EXERCISE AIM => Turn the rows from the line that contains "The height and width of the screenshot is (600, 800)." through the line that contains "center [440, 193]." into a JSON list of strings, one string per line, including both of those lines and skipping any blank ones.

⁂

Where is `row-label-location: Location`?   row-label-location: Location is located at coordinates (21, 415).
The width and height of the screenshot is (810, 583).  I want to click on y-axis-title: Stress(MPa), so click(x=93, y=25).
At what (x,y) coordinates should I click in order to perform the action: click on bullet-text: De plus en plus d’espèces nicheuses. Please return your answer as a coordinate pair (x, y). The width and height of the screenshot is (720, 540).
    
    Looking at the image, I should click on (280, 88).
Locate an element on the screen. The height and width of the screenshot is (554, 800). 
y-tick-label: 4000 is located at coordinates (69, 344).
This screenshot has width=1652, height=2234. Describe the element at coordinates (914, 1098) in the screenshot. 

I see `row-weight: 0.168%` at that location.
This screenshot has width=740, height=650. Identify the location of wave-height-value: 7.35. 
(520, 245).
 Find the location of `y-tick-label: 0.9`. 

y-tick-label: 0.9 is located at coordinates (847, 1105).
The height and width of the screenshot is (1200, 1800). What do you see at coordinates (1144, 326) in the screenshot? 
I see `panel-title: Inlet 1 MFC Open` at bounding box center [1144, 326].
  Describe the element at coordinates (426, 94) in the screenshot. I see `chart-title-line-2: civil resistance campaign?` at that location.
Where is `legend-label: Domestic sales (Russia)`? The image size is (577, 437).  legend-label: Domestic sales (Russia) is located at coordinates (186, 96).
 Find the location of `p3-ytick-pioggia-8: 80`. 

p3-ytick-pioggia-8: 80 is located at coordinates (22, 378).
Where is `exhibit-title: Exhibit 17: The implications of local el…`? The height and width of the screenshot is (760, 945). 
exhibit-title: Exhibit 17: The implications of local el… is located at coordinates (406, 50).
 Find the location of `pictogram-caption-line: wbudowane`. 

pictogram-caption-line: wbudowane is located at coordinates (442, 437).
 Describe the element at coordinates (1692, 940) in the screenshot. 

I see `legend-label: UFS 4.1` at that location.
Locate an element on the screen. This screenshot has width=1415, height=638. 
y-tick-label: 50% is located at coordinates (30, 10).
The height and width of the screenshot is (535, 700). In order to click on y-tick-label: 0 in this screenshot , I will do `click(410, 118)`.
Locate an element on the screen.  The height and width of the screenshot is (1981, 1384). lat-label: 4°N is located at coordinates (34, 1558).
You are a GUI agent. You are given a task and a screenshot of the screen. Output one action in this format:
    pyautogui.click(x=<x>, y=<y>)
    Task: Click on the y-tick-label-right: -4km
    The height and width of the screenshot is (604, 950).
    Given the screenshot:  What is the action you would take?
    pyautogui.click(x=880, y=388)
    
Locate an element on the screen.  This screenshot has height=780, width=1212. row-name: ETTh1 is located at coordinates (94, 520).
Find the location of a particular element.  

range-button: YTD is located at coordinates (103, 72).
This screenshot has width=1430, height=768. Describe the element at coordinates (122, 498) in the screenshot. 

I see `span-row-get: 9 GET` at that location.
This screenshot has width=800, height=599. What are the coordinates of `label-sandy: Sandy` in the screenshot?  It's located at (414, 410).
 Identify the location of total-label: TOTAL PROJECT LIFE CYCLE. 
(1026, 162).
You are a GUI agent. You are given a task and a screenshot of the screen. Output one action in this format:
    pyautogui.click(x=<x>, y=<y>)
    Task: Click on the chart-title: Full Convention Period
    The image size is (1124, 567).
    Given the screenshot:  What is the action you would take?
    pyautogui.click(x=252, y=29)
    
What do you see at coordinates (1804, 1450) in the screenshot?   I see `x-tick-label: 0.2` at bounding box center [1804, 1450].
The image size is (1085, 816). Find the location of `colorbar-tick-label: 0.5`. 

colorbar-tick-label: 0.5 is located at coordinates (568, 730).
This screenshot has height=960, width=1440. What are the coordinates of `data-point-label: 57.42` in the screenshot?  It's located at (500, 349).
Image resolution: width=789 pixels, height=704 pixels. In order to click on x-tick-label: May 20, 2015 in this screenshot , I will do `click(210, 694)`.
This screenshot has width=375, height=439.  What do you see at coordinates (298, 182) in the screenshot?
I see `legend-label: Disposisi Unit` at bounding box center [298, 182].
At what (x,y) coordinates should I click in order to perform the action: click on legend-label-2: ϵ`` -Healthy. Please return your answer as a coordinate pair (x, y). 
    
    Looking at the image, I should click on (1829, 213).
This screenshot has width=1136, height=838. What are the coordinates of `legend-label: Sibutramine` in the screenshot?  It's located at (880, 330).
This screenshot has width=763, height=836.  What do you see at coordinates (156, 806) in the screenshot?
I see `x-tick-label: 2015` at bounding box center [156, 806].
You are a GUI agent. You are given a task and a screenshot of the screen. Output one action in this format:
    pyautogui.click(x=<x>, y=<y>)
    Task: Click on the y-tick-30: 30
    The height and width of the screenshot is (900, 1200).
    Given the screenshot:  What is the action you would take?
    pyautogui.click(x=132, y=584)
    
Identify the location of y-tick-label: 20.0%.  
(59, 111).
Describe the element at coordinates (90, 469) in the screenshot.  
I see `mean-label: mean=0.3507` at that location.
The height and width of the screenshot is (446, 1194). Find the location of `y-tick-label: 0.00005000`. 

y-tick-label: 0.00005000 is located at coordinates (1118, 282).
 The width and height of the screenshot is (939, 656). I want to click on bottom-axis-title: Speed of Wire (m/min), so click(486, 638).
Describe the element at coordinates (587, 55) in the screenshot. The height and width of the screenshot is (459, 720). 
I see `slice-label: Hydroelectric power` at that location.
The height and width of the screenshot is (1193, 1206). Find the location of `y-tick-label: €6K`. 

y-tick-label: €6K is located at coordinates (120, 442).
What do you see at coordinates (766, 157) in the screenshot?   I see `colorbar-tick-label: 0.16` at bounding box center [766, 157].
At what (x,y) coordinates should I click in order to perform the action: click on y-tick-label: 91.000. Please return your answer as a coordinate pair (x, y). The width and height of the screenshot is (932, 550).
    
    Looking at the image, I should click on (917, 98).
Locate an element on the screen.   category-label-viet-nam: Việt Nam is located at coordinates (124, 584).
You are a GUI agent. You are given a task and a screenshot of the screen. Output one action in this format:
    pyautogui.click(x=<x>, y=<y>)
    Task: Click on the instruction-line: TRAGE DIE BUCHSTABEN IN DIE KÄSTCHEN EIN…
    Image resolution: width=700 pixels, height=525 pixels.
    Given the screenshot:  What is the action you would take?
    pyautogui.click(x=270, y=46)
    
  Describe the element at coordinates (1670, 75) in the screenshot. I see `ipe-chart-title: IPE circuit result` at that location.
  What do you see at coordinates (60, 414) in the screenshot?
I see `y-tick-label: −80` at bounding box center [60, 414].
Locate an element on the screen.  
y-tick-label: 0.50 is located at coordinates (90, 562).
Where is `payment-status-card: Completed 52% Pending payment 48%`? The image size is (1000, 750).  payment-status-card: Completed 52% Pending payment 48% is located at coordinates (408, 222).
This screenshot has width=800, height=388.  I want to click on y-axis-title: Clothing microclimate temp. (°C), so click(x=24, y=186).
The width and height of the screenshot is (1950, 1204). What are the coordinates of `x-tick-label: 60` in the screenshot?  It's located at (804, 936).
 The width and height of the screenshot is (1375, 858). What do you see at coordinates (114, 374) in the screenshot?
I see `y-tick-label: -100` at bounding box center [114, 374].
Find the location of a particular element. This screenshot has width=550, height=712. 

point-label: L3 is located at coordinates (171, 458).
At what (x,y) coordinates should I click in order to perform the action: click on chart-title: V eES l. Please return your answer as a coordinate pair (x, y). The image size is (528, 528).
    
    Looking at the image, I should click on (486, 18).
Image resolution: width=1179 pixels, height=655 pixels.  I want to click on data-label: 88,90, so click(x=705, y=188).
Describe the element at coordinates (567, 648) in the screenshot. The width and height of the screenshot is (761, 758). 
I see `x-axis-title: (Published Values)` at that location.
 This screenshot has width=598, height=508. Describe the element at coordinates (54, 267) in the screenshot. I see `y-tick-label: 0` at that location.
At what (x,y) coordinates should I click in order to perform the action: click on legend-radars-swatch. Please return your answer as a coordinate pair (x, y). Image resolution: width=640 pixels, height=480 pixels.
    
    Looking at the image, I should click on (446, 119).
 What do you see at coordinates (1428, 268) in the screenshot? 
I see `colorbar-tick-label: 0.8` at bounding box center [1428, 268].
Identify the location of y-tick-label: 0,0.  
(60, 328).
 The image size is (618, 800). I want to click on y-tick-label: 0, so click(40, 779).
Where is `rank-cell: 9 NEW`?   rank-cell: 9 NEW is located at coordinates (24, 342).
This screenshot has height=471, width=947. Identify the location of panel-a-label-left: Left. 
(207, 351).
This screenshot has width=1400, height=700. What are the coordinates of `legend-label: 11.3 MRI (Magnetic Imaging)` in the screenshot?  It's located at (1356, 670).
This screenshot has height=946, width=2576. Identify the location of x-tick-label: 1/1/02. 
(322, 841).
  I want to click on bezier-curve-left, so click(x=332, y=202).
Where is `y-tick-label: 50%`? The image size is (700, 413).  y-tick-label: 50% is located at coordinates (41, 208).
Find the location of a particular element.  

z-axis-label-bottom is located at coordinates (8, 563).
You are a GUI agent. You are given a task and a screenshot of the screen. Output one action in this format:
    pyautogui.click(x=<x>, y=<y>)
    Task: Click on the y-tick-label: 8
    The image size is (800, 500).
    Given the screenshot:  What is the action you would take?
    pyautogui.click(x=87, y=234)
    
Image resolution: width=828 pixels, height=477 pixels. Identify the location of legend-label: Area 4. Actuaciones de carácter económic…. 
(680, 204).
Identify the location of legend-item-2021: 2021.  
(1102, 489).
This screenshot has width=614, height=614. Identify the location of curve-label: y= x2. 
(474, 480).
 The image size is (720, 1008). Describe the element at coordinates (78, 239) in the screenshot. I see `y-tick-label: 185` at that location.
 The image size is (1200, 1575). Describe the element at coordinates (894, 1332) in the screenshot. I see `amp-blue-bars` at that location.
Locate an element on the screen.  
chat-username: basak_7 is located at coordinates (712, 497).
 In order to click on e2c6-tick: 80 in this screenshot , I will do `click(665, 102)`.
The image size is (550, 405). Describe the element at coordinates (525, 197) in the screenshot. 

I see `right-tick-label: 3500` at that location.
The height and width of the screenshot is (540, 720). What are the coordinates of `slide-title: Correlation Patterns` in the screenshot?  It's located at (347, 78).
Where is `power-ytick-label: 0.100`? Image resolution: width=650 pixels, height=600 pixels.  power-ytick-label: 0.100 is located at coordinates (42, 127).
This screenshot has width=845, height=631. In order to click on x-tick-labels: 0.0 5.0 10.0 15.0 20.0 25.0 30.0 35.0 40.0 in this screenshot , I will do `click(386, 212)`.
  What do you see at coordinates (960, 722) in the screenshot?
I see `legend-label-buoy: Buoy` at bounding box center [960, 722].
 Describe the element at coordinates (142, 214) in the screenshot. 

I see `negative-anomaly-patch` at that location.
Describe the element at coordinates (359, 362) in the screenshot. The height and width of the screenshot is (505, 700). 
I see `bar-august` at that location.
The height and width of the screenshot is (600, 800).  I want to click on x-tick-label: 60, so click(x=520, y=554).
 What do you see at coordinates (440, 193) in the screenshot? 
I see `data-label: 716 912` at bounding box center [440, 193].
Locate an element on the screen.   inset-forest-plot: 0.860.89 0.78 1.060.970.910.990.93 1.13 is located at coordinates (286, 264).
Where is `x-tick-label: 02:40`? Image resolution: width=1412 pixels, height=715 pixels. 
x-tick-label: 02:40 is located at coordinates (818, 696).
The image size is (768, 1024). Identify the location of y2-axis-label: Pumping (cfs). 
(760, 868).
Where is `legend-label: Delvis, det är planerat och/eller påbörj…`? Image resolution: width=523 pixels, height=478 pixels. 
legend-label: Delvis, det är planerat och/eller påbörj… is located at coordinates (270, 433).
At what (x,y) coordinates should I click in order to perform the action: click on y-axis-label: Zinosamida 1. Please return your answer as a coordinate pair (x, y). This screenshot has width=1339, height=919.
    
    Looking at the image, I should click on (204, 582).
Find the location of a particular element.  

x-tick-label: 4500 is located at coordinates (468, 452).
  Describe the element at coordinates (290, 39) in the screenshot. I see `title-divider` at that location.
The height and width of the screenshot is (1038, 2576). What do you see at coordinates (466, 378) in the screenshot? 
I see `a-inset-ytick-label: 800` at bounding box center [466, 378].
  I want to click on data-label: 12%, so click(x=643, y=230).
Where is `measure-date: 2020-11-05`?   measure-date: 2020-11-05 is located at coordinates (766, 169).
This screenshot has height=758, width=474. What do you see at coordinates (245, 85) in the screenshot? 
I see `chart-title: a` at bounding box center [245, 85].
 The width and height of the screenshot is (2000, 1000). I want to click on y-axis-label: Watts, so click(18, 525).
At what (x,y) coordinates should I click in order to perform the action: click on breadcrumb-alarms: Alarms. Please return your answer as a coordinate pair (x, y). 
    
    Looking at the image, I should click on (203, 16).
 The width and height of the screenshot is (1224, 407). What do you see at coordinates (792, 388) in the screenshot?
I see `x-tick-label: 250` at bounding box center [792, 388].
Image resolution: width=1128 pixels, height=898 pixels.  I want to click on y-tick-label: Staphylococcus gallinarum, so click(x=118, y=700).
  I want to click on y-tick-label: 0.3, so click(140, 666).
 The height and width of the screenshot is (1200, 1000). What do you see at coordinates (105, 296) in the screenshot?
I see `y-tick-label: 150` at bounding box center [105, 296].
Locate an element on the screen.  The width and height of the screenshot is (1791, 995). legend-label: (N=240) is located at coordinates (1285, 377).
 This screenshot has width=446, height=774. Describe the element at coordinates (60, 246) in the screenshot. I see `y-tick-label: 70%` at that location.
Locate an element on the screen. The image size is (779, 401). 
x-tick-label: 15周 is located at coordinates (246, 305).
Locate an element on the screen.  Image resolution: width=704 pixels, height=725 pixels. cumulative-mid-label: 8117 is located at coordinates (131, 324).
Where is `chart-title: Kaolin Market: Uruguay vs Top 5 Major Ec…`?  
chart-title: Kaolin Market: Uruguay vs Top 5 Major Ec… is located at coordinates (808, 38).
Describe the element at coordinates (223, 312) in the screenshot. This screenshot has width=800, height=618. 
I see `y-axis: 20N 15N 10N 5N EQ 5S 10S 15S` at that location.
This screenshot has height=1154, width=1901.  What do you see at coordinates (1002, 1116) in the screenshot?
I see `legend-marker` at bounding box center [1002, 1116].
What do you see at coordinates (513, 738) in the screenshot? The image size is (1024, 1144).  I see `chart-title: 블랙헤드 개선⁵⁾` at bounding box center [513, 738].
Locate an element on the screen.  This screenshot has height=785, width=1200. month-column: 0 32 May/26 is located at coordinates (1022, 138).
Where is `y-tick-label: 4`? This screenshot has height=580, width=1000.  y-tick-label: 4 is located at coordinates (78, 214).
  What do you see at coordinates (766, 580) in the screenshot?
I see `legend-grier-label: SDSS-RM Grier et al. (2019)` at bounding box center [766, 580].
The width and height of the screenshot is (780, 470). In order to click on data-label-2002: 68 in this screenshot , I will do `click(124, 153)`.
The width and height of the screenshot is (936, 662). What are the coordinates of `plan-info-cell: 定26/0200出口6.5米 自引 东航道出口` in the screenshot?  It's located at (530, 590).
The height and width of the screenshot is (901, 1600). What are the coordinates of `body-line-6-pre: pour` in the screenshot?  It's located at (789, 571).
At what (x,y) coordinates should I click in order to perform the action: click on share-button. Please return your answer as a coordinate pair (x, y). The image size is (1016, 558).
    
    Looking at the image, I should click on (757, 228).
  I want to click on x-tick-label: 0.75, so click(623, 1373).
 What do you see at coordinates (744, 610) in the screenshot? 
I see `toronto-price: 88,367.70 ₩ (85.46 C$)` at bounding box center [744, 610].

⁂

EXERCISE SOLUTION =>
[
  "The height and width of the screenshot is (600, 800).  I want to click on x-tick-label: 60, so click(x=520, y=554).",
  " What do you see at coordinates (440, 193) in the screenshot? ",
  "I see `data-label: 716 912` at bounding box center [440, 193]."
]